__WHAT IS BEING ASKED__:
Beginning with the line where "The width and" appears, restate each line word for word until the data ends. Pictures do not go in.

(Stored records)
★ ★ ★
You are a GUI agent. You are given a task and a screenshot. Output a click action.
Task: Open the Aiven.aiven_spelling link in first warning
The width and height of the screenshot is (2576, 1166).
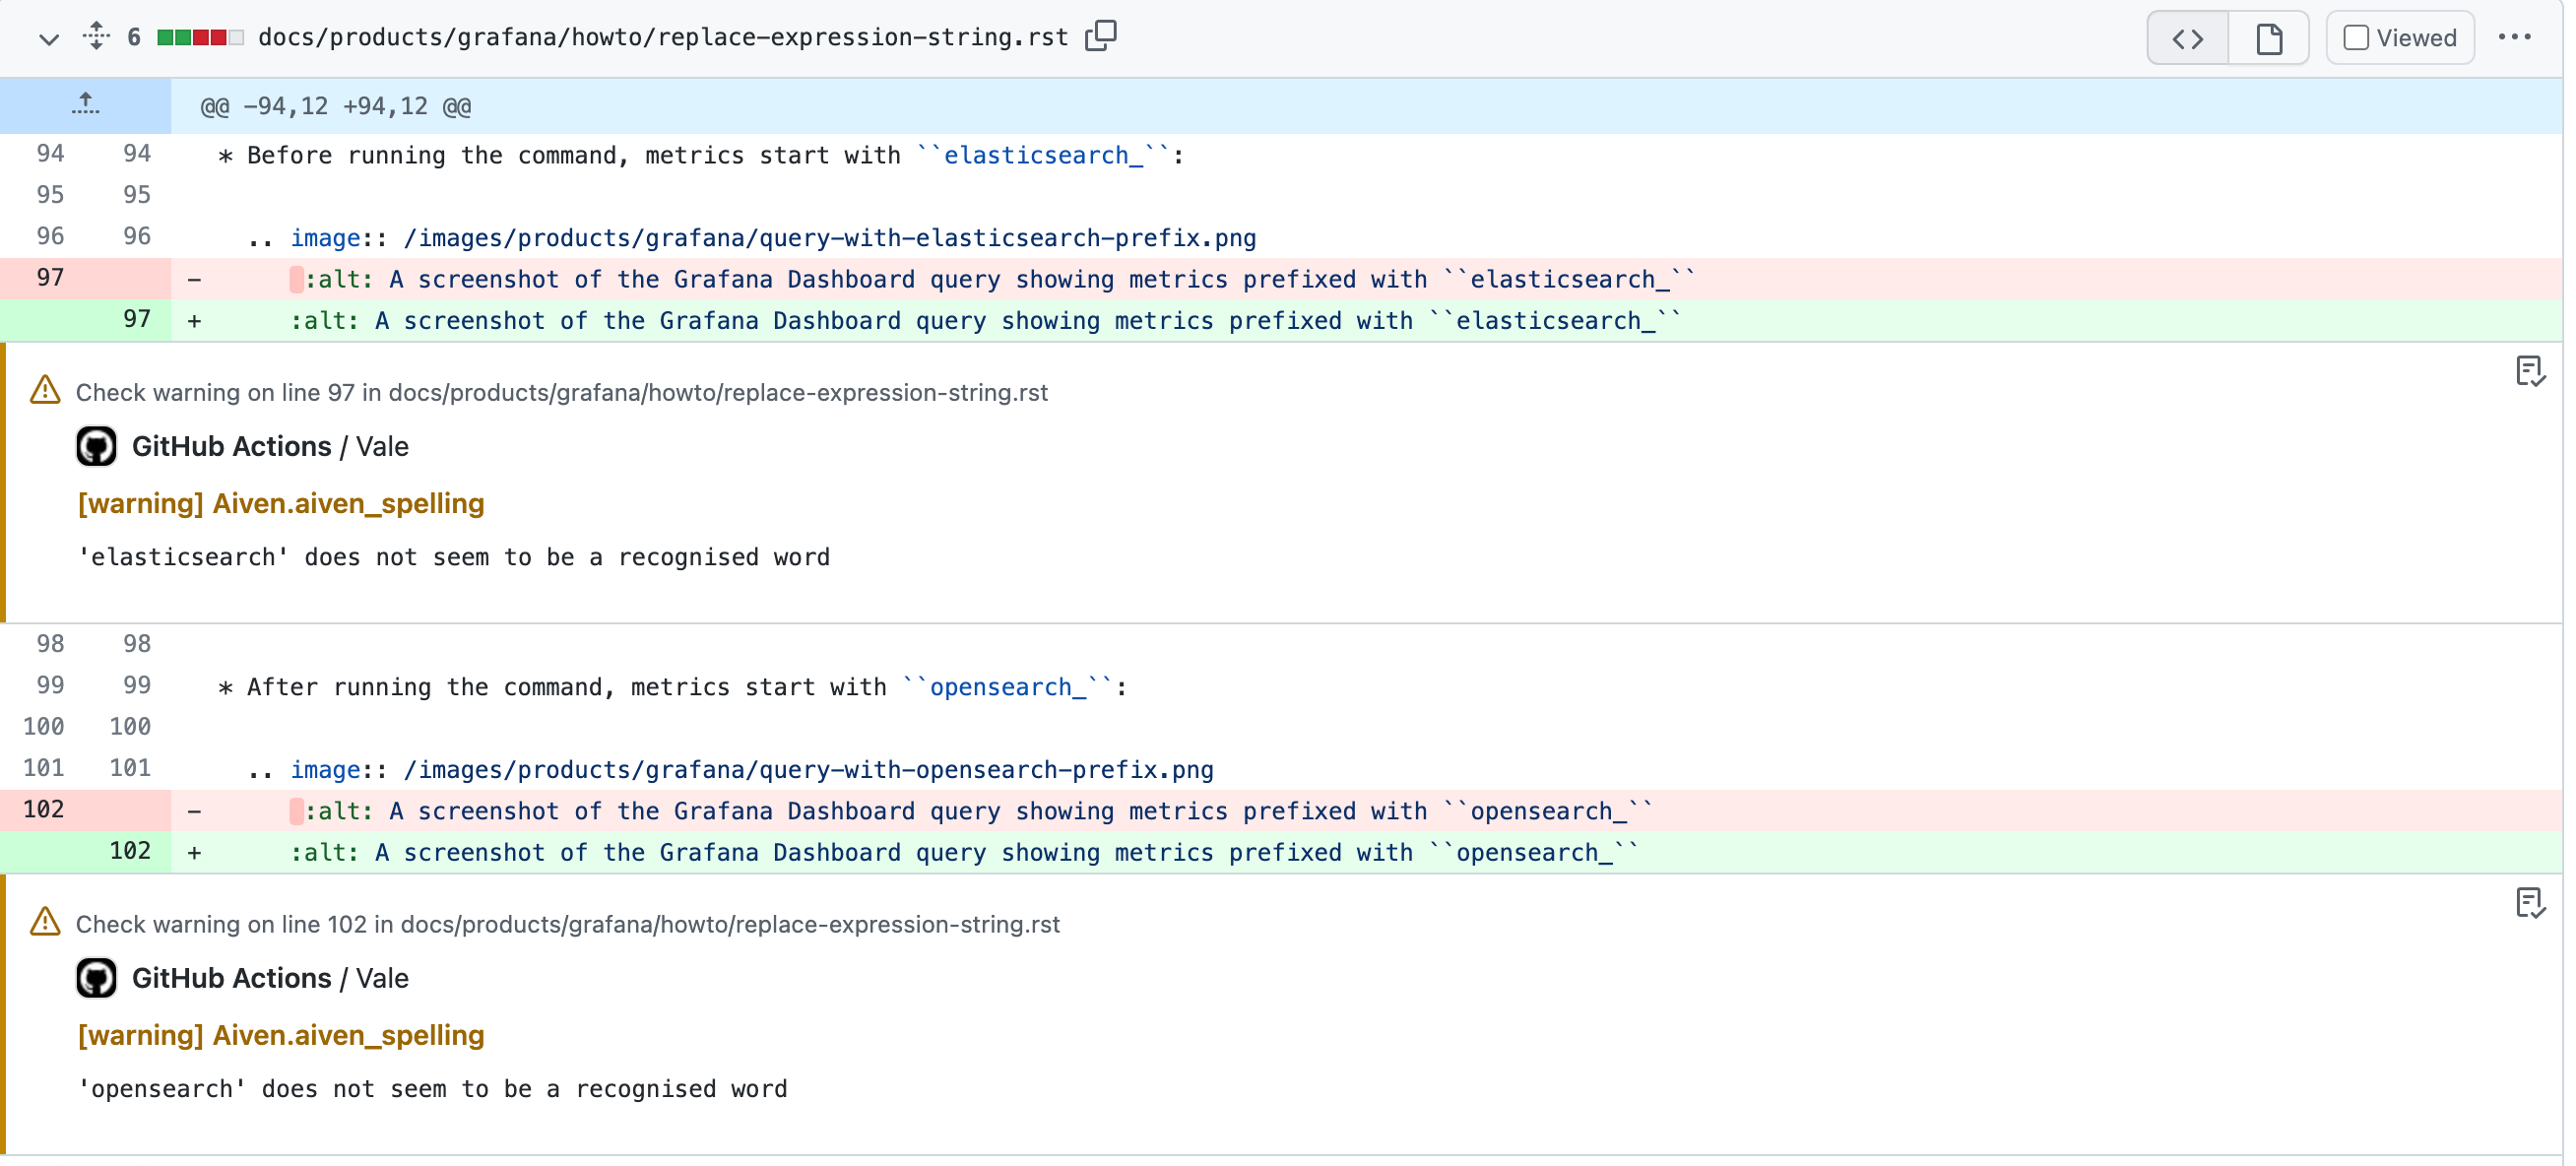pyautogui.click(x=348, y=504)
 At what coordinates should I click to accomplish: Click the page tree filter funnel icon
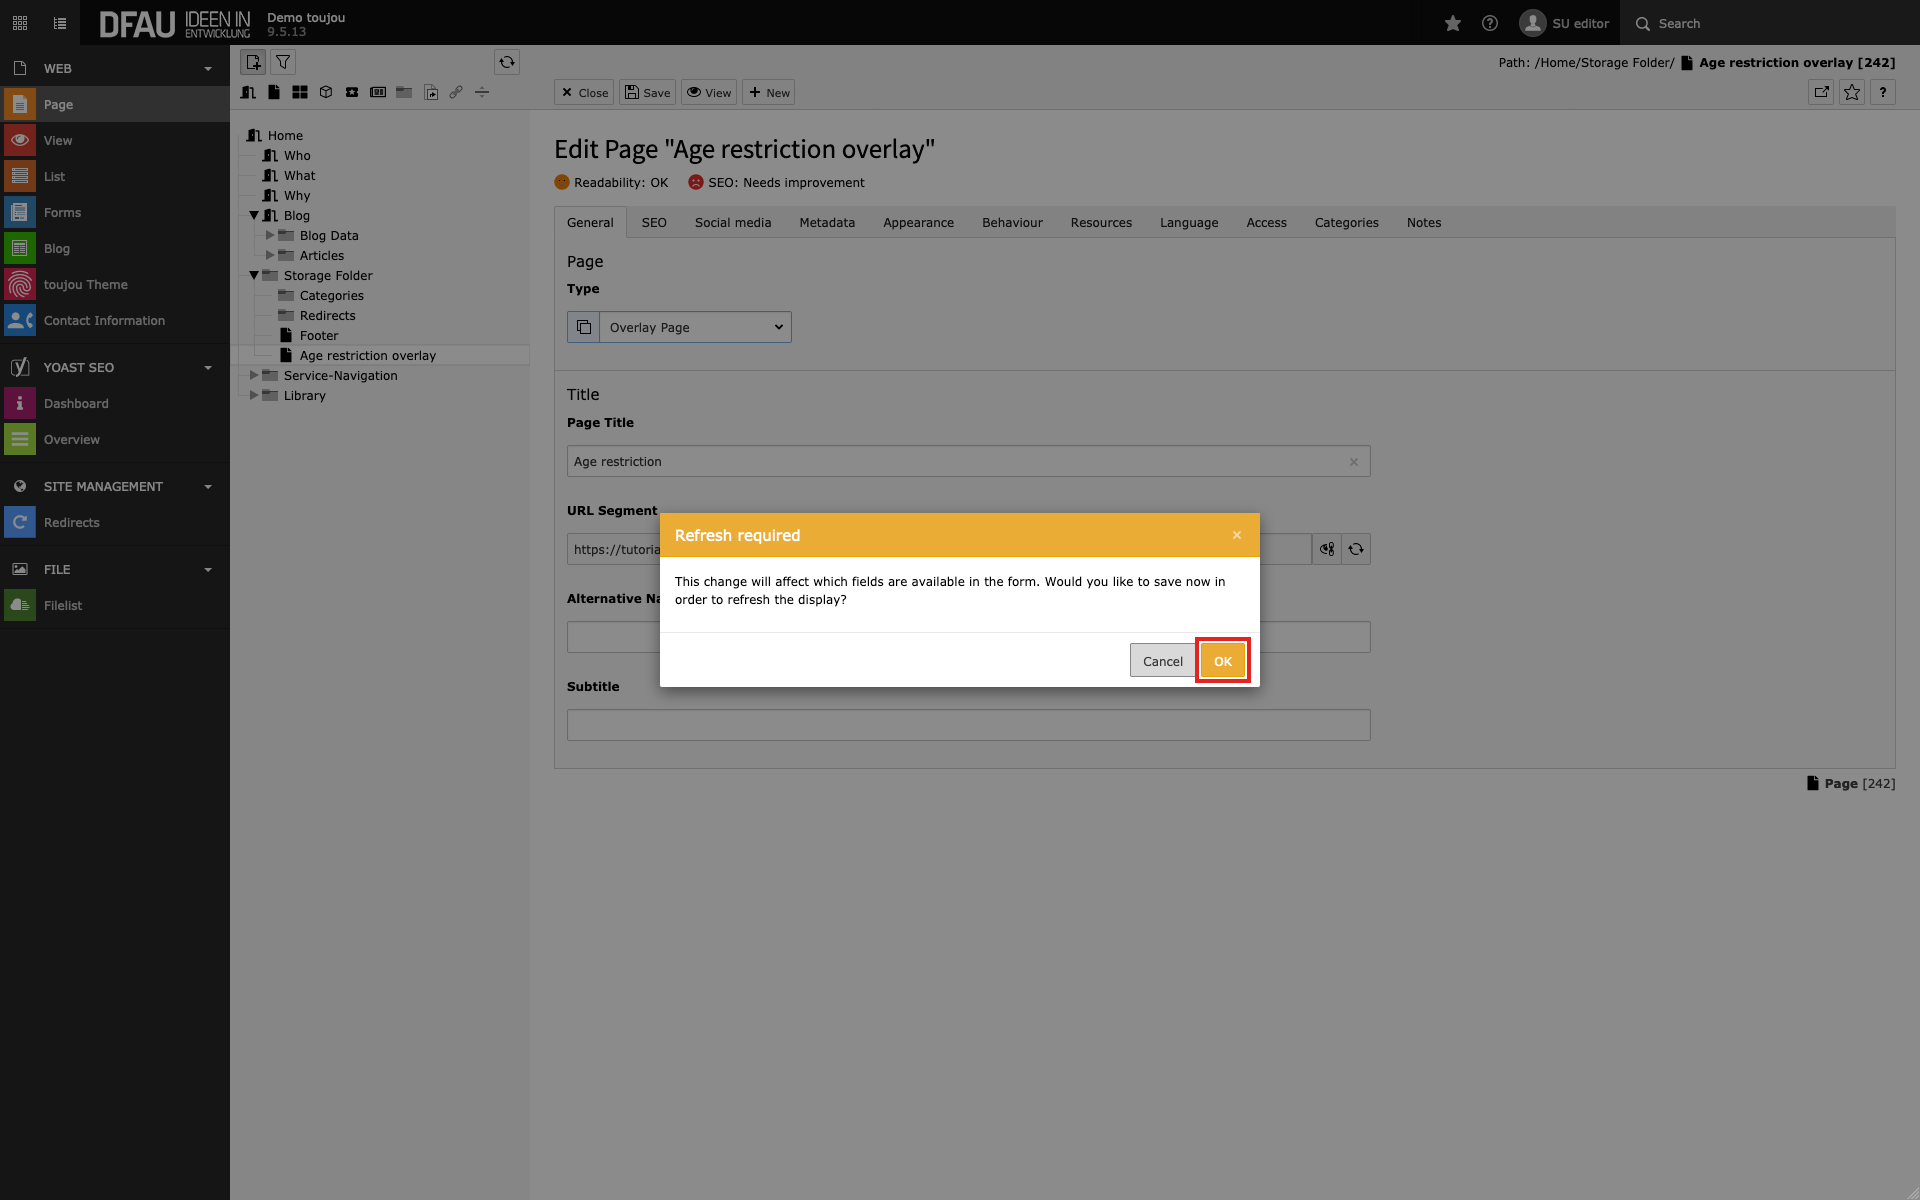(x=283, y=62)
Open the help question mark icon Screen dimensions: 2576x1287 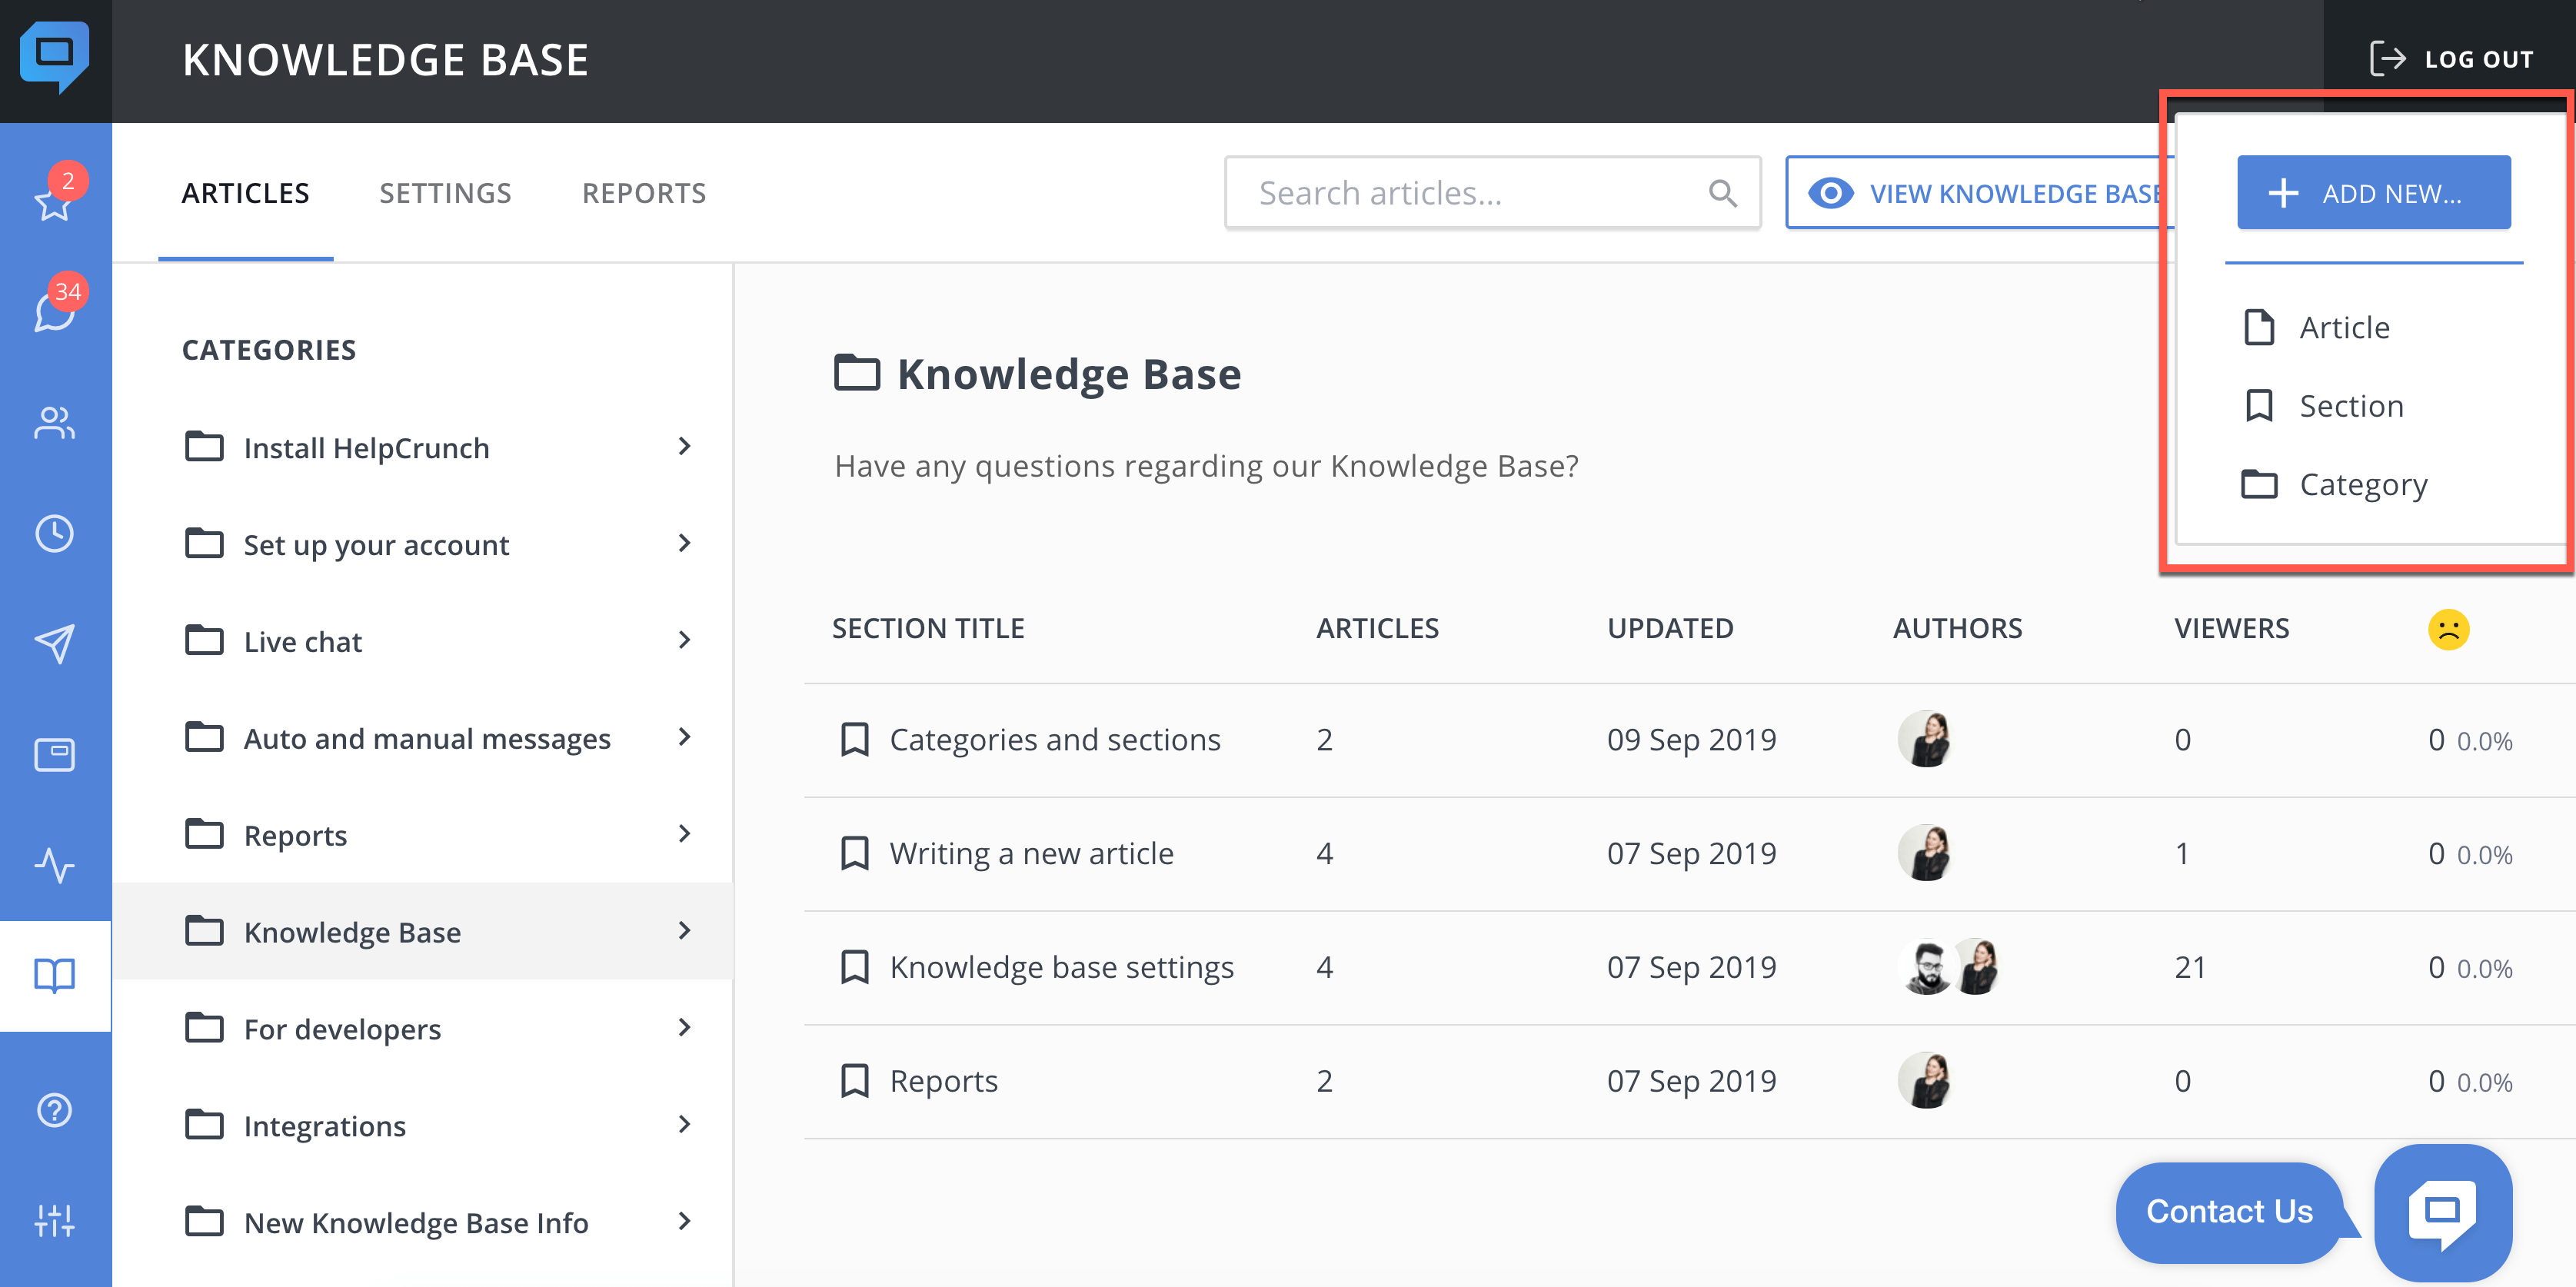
★ ★ ★
__TASK OUTPUT__:
The width and height of the screenshot is (2576, 1166).
pyautogui.click(x=348, y=504)
 At what coordinates should I click to accomplish: Click the page tree filter funnel icon
(x=283, y=62)
Open the help question mark icon Screen dimensions: 2576x1287 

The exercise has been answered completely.